In a recent decision, the Appellate Division of the Superior Court in New Jersey found that a divorcing party’s history of regular savings as part of their marital lifestyle requires the inclusion of savings as a component of alimony even where there is no need to create savings to protect the future payment of alimony to the recipient spouse.
In Lombardi v. Lombardi, the divorcing parties were college sweethearts married for twenty years. The husband was a financial analyst, making anywhere from $1 million to $2.2 million annually in the years preceding the divorce. The wife had initially worked at Bear Stearns making approximately $80,000 a year, but became a full-time caregiver after the birth of their first child early in their marriage. At the time of divorce, the wife worked part-time as a fitness instructor, making approximately $10,000 annually.
Despite their substantial combined marital income, the parties routinely saved the better part of the husband’s salary. The parties agreed to forego an extravagant lifestyle in the hopes of living comfortably after retirement. At the time that a final judgment of divorce was entered, the parties had approximately $4 million in savings. With their penny-wise lifestyle, the parties also managed to accrue minimal debt and to fund college savings accounts for all three of their children.
During the divorce, the parties settled issues of custody and parenting time, agreed to an equal division of the marital estate through equitable division and concurred that the wife would be entitled to long-term alimony, but disputed the amount of support. The unresolved issues were addressed during the parties’ twenty-eight day trial. The wife asserted that she required $16,291 in monthly support for herself and the three children to maintain the marital standard of living. She additionally sought $30,000 per month for savings. After considering the evidence, the trial court established an alimony award in the amount of $7,600 per month, without including an amount for savings. The court concluded that a monthly budget of $14,516, excluding savings, was reasonable. After deducting the $5,000 it was awarding for child support, the $3,610 monthly after-tax income it estimated could be generated by investment of the wife’s equitable distribution share and the $583 after-tax monthly earnings from her part-time work, the trial court concluded that the wife would need another $5,323 to meet her budget. Accounting for taxes, the trial court concluded that a gross award of $7,600 would cover the shortfall.

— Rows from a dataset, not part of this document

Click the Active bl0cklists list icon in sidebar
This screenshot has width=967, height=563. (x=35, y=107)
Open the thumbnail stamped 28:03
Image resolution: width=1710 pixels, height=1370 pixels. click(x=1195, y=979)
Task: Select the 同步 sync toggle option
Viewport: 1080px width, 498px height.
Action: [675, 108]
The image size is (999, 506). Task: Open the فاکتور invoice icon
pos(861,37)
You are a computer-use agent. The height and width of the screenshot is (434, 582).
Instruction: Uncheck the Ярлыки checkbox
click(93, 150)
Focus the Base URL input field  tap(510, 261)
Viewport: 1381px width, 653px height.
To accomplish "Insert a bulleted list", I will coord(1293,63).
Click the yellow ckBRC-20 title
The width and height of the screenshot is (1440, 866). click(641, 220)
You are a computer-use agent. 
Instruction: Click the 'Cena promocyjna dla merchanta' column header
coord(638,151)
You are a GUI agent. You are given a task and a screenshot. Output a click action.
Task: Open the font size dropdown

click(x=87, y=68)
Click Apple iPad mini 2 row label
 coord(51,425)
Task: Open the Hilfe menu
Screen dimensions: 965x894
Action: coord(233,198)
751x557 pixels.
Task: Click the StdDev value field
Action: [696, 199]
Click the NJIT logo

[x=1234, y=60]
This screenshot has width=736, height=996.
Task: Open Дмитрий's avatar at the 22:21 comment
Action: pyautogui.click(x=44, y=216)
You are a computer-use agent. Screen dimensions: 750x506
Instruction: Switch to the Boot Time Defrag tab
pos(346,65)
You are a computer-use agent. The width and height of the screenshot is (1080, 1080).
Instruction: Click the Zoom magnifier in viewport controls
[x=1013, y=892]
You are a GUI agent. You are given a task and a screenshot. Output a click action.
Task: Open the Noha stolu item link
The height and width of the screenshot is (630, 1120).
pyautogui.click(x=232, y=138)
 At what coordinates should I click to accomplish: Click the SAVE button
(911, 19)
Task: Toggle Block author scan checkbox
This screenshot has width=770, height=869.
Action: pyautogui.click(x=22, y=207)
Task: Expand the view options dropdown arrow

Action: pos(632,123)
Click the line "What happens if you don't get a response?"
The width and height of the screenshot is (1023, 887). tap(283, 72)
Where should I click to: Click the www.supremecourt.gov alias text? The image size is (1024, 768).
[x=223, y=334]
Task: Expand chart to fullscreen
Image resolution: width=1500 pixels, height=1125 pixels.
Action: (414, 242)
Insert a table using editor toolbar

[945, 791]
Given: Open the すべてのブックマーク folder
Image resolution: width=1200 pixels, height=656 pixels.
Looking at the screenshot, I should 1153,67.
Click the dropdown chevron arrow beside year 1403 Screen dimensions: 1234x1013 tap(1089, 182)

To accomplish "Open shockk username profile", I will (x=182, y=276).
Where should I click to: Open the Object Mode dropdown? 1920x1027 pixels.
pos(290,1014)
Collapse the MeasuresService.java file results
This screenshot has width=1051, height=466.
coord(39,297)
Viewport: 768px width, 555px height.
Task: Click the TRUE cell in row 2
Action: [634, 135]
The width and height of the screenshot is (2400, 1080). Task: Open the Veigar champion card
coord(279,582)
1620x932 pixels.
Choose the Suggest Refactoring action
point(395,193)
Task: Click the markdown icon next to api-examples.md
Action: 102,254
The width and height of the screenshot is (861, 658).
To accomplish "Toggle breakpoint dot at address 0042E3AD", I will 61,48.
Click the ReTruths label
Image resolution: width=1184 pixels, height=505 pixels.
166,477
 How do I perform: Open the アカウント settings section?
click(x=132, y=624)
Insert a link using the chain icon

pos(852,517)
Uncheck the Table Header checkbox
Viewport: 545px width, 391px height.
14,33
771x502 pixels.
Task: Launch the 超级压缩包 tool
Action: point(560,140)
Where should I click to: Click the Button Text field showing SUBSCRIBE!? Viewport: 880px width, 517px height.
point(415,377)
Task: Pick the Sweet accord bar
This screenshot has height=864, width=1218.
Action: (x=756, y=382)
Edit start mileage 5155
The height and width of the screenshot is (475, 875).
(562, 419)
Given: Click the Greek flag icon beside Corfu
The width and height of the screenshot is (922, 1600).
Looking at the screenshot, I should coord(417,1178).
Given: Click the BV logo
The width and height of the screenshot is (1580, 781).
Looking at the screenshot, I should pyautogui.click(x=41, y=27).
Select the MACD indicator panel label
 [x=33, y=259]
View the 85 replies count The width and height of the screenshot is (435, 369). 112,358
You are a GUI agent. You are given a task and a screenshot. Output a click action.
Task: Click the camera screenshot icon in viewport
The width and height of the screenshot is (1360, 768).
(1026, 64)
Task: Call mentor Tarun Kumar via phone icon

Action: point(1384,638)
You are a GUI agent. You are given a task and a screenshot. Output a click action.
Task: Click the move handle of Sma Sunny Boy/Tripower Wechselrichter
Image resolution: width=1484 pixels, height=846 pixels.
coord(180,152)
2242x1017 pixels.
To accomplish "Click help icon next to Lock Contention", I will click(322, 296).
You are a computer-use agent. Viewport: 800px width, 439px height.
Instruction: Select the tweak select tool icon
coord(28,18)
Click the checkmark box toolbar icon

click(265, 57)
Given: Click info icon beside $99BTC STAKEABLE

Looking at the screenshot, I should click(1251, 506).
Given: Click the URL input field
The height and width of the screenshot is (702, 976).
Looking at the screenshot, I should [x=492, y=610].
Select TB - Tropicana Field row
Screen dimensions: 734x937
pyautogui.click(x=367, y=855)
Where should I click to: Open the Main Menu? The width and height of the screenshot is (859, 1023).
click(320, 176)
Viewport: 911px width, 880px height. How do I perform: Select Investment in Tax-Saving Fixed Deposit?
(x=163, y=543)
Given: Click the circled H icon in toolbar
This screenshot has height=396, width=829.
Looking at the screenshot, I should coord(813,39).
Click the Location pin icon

The trial court reached this support amount by reasoning that the wife would be receiving approximately one half of the $5.5 million dollar marital estate in equitable distribution. Moreover, the trial court found that the children’s education expenses were previously provided for, the husband would cover unaccounted-for child costs and the wife was retaining the marital home, unencumbered by a mortgage.
In declining to include a component of savings in the support award, the trial court concluded that savings was only a necessary component of alimony where it was required to ensure a recipient spouses’ economic security in the face of a later modification or cessation of support. It cited to, among other things, the fact that there was “overlap” in the alimony and child support budgets, the fact that the wife could claim the children as exemptions on her income tax return and the wife’s ability to work and retain savings in light of the fact that the parties’ children were older. The trial court further relied on the husband’s substantial assets, stating the unlikelihood that the husband would seek modification of his obligations.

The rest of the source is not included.